_Problems to work on:_
1. According to the AMR Corporation text, in which city was the company headquartered?
2. Go on with the AMR Corporation text from the point where it stops.
━━ Text section
AMR Corporation
- Company type: Public
- Traded as: NYSE: AMR (until 2012); OTCQB: AAMRQ (until merger);
- Industry: Aviation
- Founded: October 1, 1982
- Defunct: December 9, 2013
- Fate: Chapter 11 bankruptcy, merged with US Airways Group
- Successor: American Airlines Group
- Headquarters: Fort Worth, Texas, U.S.
- Area served: Worldwide
- Key people: Robert Crandall (president and CEO; 1982–1998); Donald J. Carty (president and CEO; 1998–2003); Gerard Arpey (president and CEO; 2003–2011); Thomas W. Horton (president and CEO; 2011–2013);
- Products: Air transportation
- Services: Airline services
- Revenue: US$24.855 billion (2012)
- Operating income: −US$1.172 billion (2011)
- Net income: −US$1.876 billion (2012)
- Total assets: US$23.51 billion (2012)
- Total equity: −US$7.111 billion (2011)
- Number of employees: 77,750 (2012)
- Website: www.aa.com

= AMR Corporation =

American airline holding company

AMR Corporation was an American airline holding company based in Fort Worth, Texas, United States, which was the parent company of American Airlines, American Eagle Airlines, AmericanConnection and Executive Airlines. AMR filed for Chapter 11 bankruptcy protection in November 2011. The company emerged from bankruptcy on December 9, 2013, and at the same time announced that it would merge with US Airways Group to form a new company, American Airlines Group.
━━━━
━━ Stored data
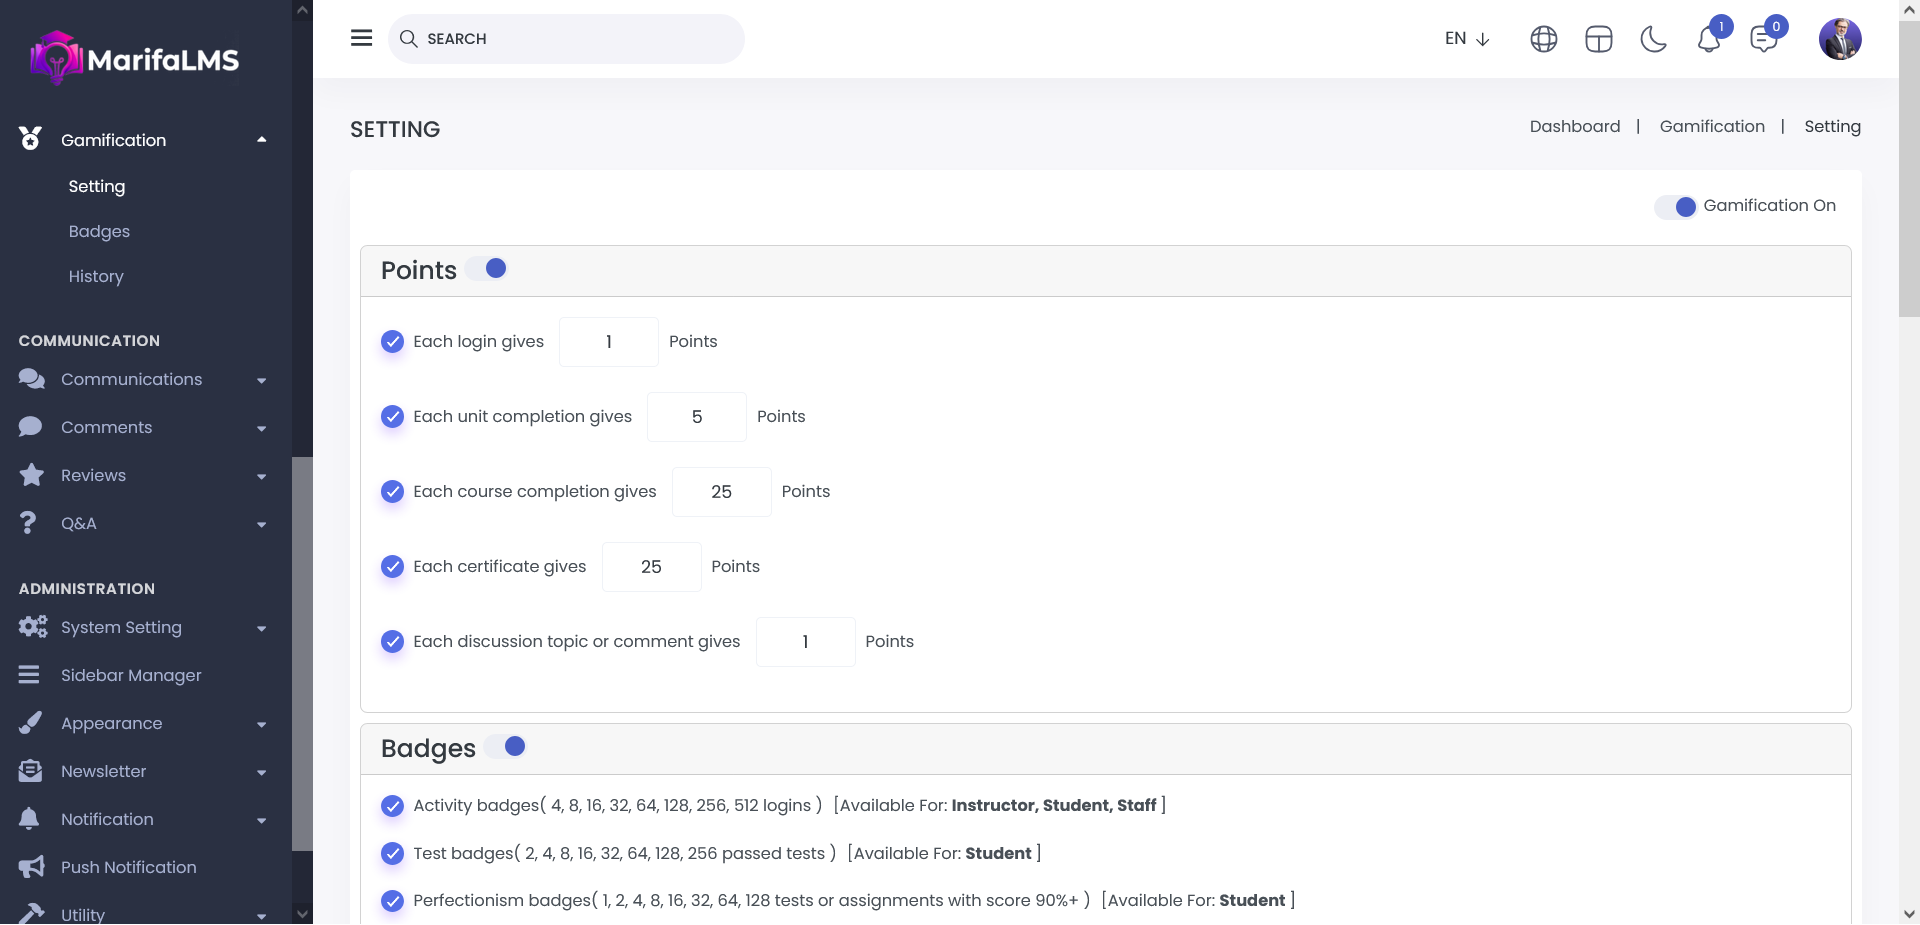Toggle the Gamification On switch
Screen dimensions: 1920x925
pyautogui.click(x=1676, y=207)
━━━━
━━ Stored data
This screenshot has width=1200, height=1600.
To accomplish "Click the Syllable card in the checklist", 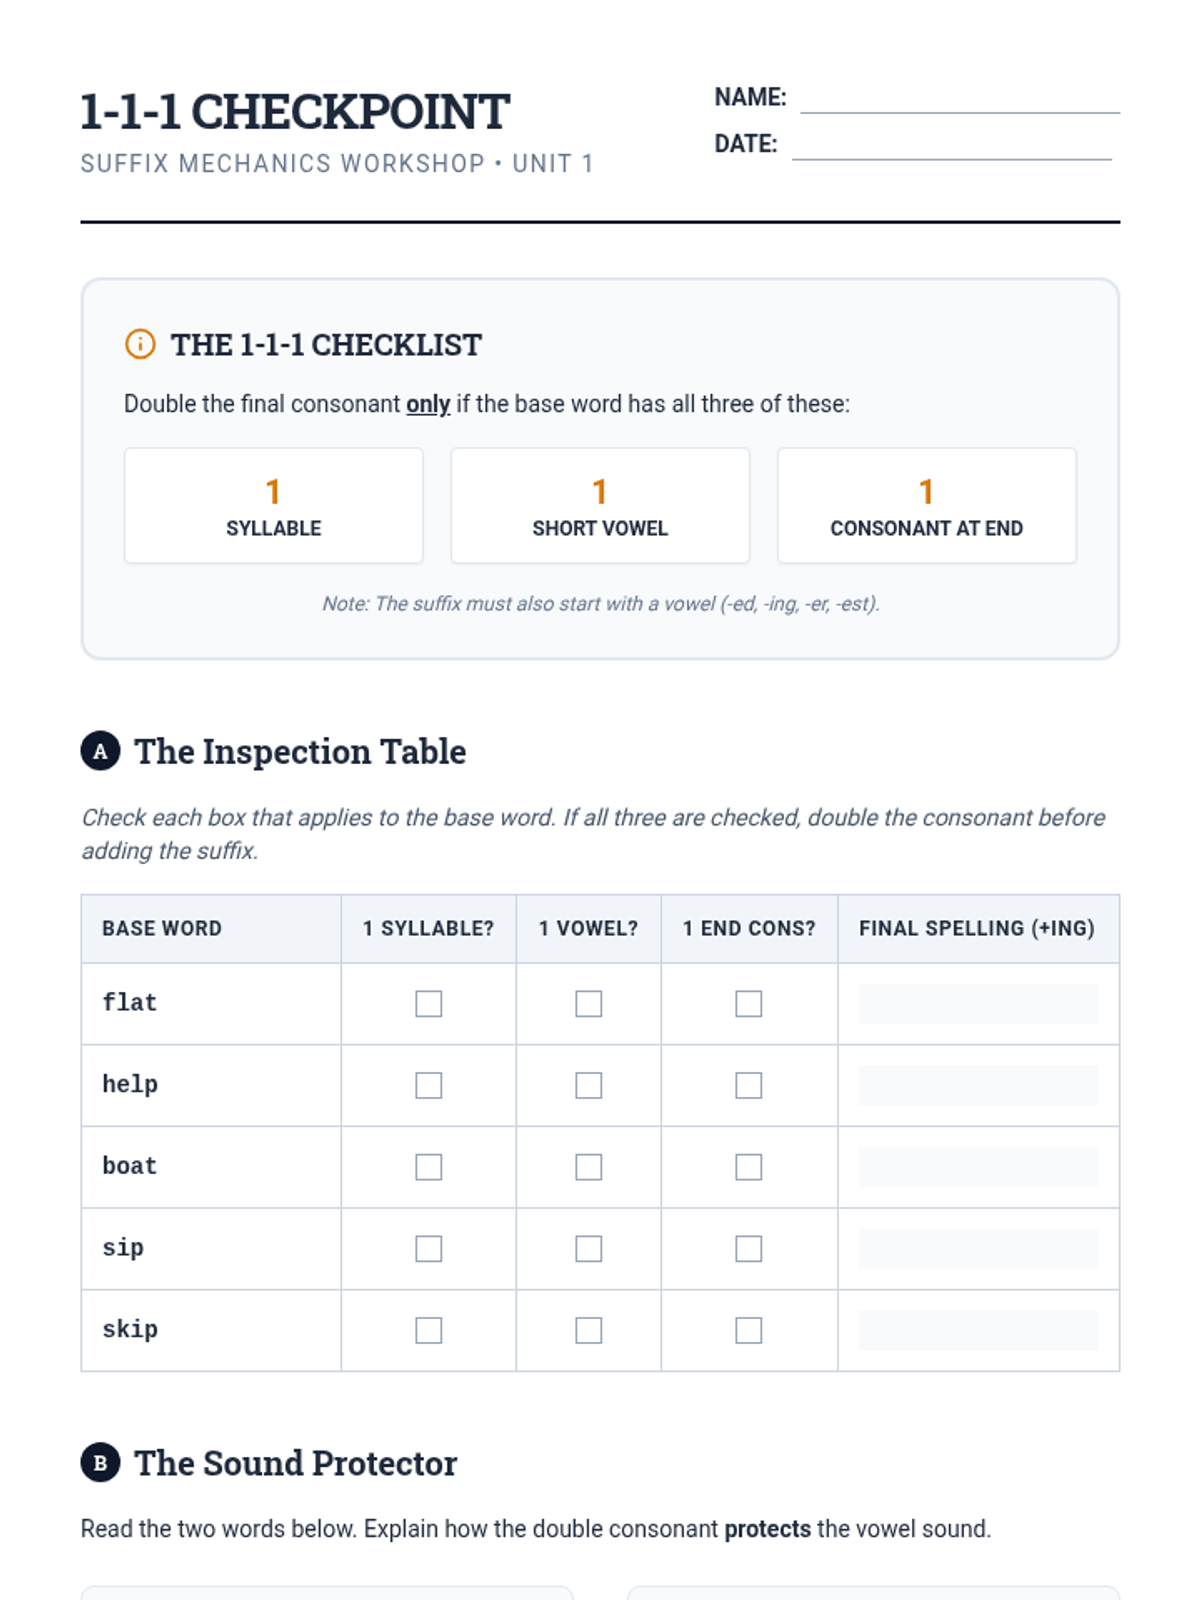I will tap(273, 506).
━━━━
_Answers to the exercises:_
1. Fort Worth, Texas.

2.
==History==
AMR Corporation was formed in 1982, as part of American Airlines' non-bankruptcy reorganization into a Delaware corporation, its name derived from American Airlines's former ticker symbol on the New York Stock Exchange. In 1984, various subsidiaries previously owned by American Airlines merged and created AMR Energy Corporation; it was involved in creating oil and natural gas resources. In 1986, AMR announced that it would be acquiring Air California's parent company, ACI Holdings, for $225 million.

In 1994, AMR succeeded in achieving profitability, after failing to produce it for three years in a row. Sustained work to reduce its supplier base has been identified as one contributing cause: in 1995, AMR obtained goods and services from 7200 suppliers, but reduced this number by 30% in 1996 and by a further 16% in 1997, achieving cost savings as a result of this consolidation.

In 1998, the company announced that it would sell three of its subsidiaries and focus solely on the core airline businesses. AMR purchased Trans World Airlines (TWA) in 2001, for $742 million. With the acquisition, American became the largest airline in the world and surpassed United Airlines.

On November 29, 2011, AMR Corporation filed for Chapter 11 reorganization bankruptcy with $4 billion of cash.

The decision came as the airline tried to "achieve a cost and debt structure that is industry competitive and thereby assure its long-term viability and ability to continue delivering a world-class travel experience for its customers", the company said in a statement. American Airlines stated that despite the filing it was continuing normal operations. Chairman and CEO Gerard Arpey stepped down and was replaced by company president Thomas W. Horton.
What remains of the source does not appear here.